What constitutes valid and legal use of testimonials and quotes?

EricEric subscriber Posts: 8
edited April 2006 in Marketing
Here`s the situation. The product that my brother and I have invented has now  been available for about a year. During that time we have been to several trade shows and it has done well.  During that long period of time we have heard a lot of great things. Often times we would write down an interesting quote or comment from passers by and say "hey that was a good one" let`s keep it. For instance "Well, that`s slicker than greased elf$#*% !"
So we have this very cool collection of "things heard" at trade shows around the country about our product. Just yesterday our "marketing guy" (he`s not professionally trained and this is his first retail product. Don`t get me started I`ll explain all of that in another post someday) drops this bomb on me saying that we can`t use any of those quotes on the web site because they constitute a testimonial and that there are legal guidelines that have to be followed.
MY QUESTIONS:
1) If we do not list the name of the person OR the name of the show. Can we legally have a list of "things heard at tradeshows about our product on the web site?
2) If not, why not? 
3) What is the wording behind this law? Is there a good work around?
4)Who is the authority that enforces such guidelines and what is the procedure?
5) Can anybody give me an actual example of where this law has been enforced and a company was penalized with a fine or other court enforced judgement?
We now use a release form for endorsements and media that will allow us to use the name of the person making the statement but we basically are starting at square one again!

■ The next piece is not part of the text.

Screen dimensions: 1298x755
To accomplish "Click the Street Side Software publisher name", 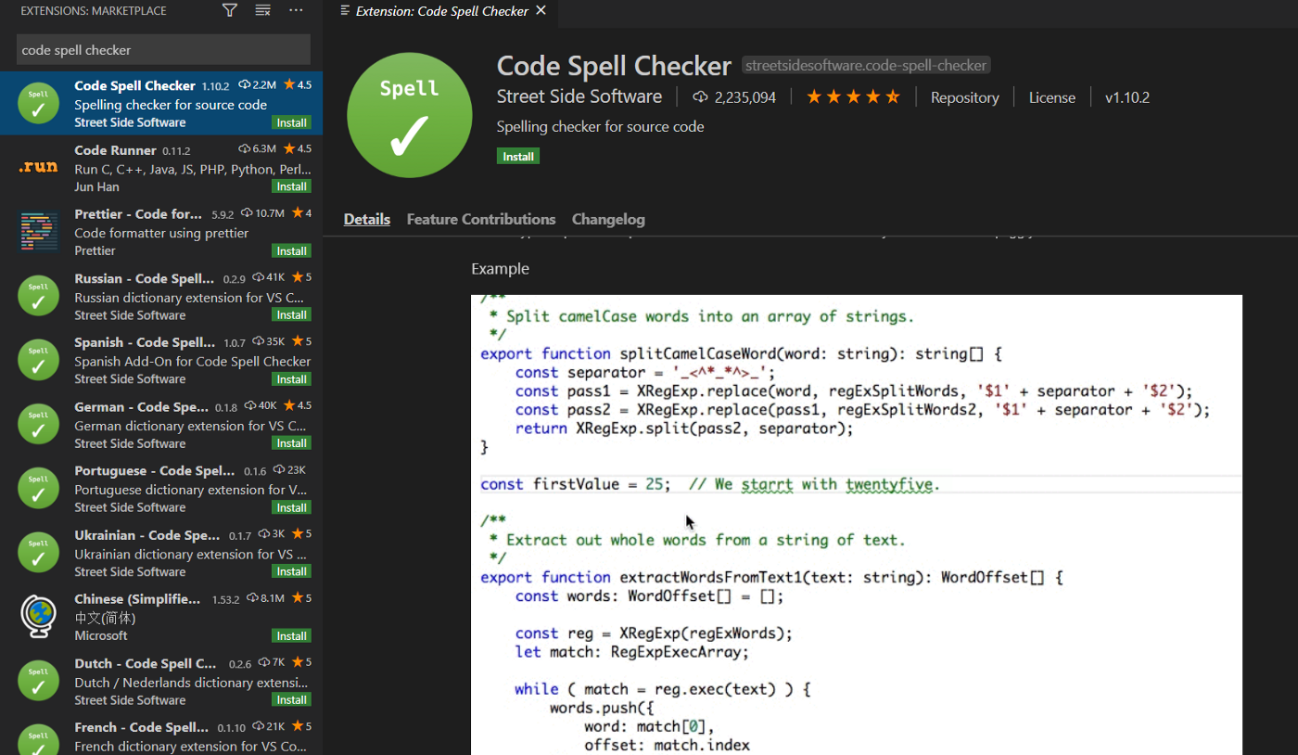I will click(579, 97).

Ugh.

Comments

  • keyconkeycon subscriber Posts: 34
    Eric,
    Never heard of such a law and I`ve been a marketing guy for over 16 years. I would say that if you stated in print (marketing materials, whatever media) that "this is what people are saying about ........", you are OK - but of course, you would not have anyone`s name attached to those statements. Ergo, to me, these statements don`t carry much weight - especially when compared to a REAL testimonial from a REAL customer.

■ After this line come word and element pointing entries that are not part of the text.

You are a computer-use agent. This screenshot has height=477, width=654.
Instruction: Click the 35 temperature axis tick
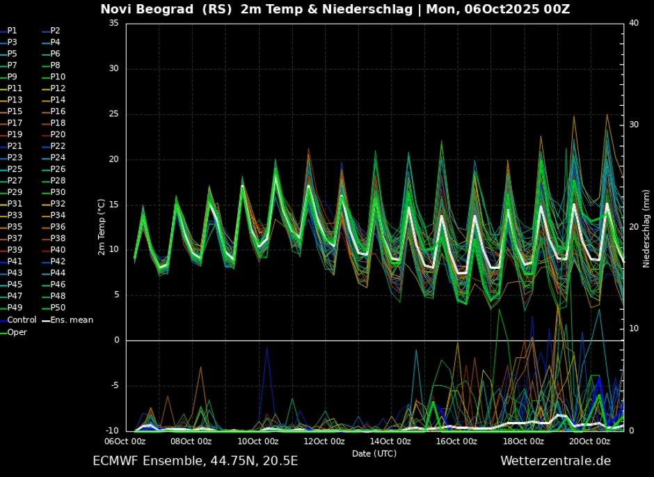coord(113,24)
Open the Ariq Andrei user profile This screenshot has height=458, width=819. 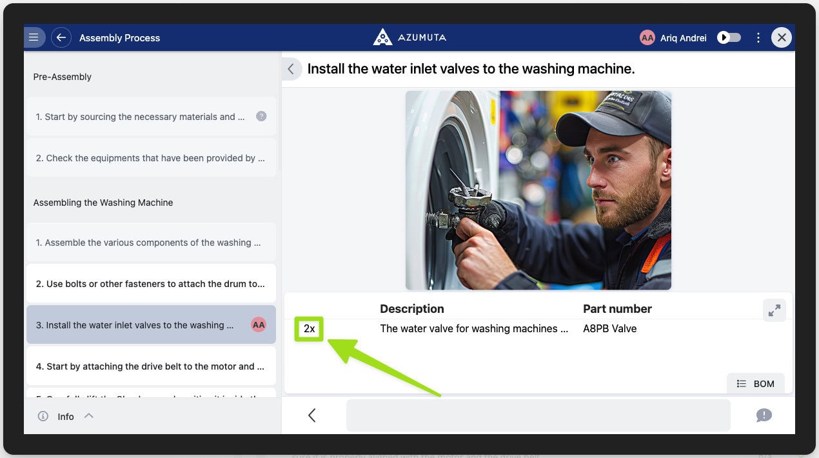coord(675,37)
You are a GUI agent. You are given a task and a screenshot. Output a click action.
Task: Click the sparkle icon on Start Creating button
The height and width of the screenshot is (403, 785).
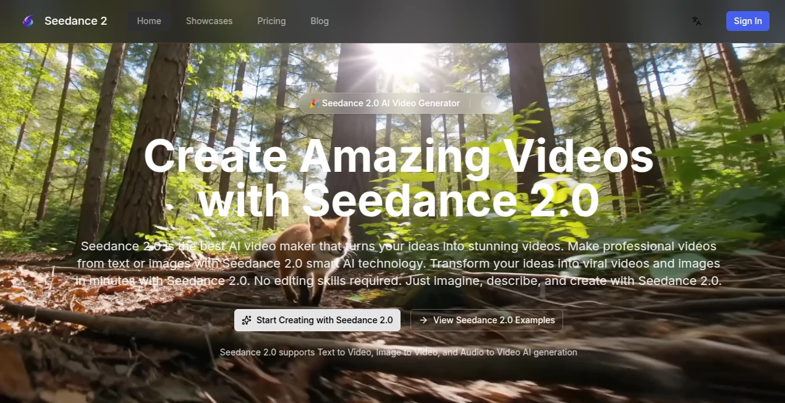[246, 320]
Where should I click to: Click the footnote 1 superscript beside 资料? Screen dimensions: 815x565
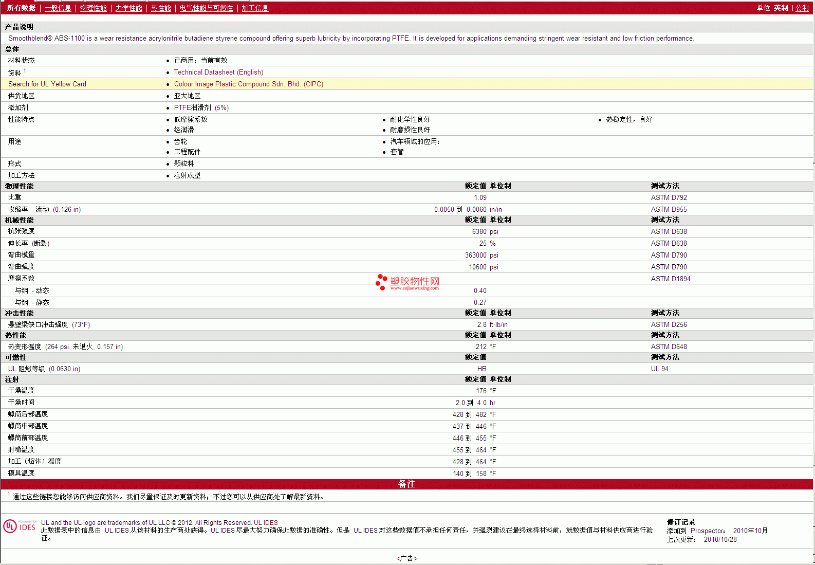(x=25, y=71)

    Personally, I see no value in stating, "this is what people are saying about XXXX" or anything like that statement. Now REAL testimonials on the other hand are proven that they work.

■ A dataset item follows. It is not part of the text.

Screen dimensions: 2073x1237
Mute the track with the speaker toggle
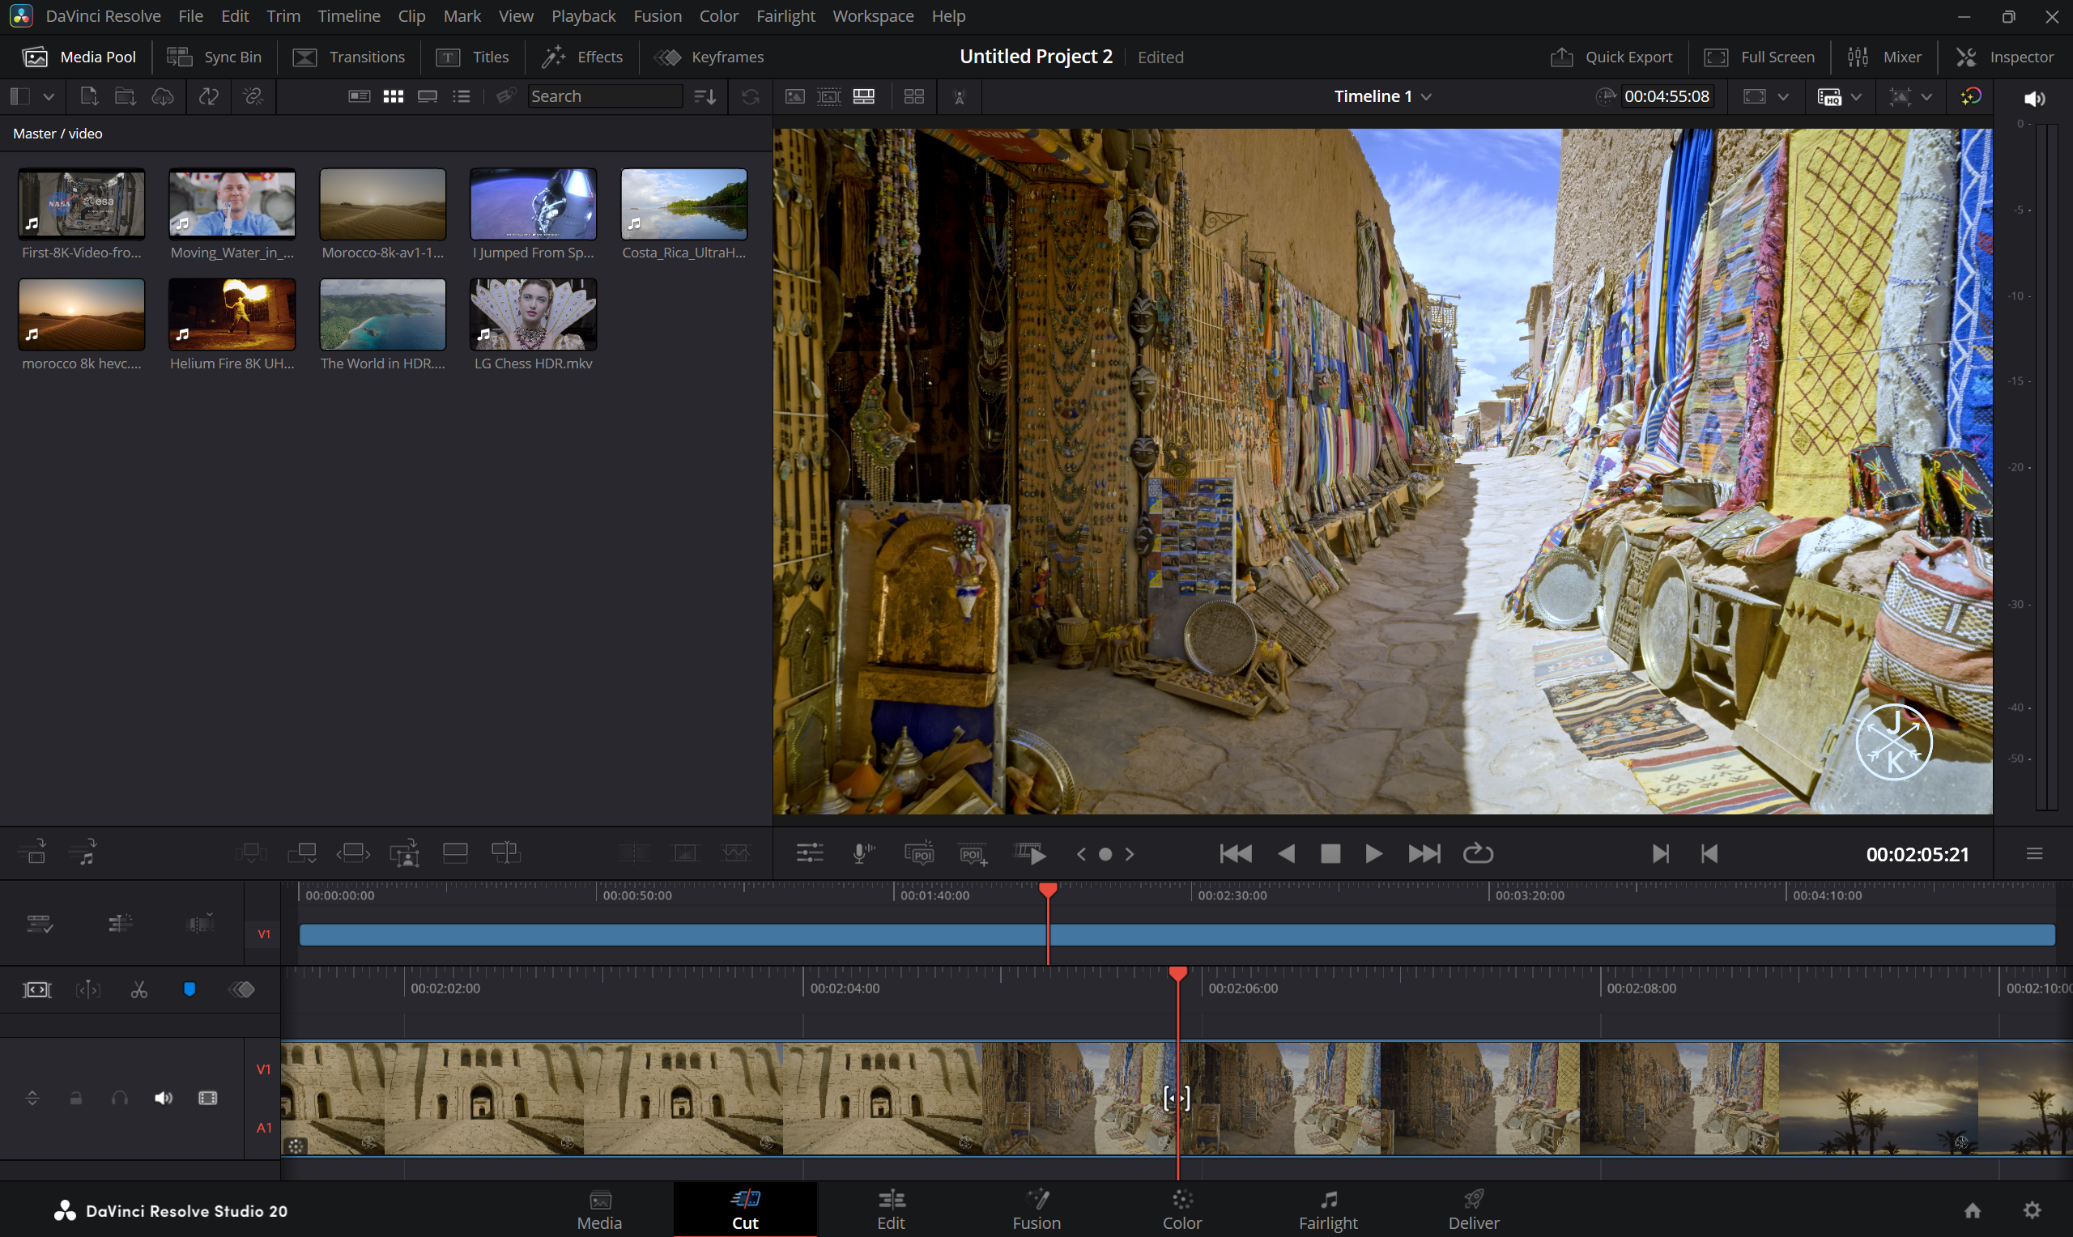(163, 1098)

    Why not contact purchasers from the past year and ask them if they like your product and would they make a statement - for the record? The biggest obstacle I have encountered with testimonials is most people don`t want to write anything - like a letter. I think this is because most people just don`t like to write at all - or just don`t feel they are good at it. One method I use: take their verbal words from a conversation, write it up, let them approve it for a testimonial. I have never been turned down. If they say they will give you a testimonial, most will agree for you to use it in marketing materials. Of course, be up front and let them know how it will be used, where, when, etc. - the more info you provide them, the more comfortable they will be. Plus, send them the piece their testimonial is in - people love to see their name/photo in print. Their 15 minutes of fame.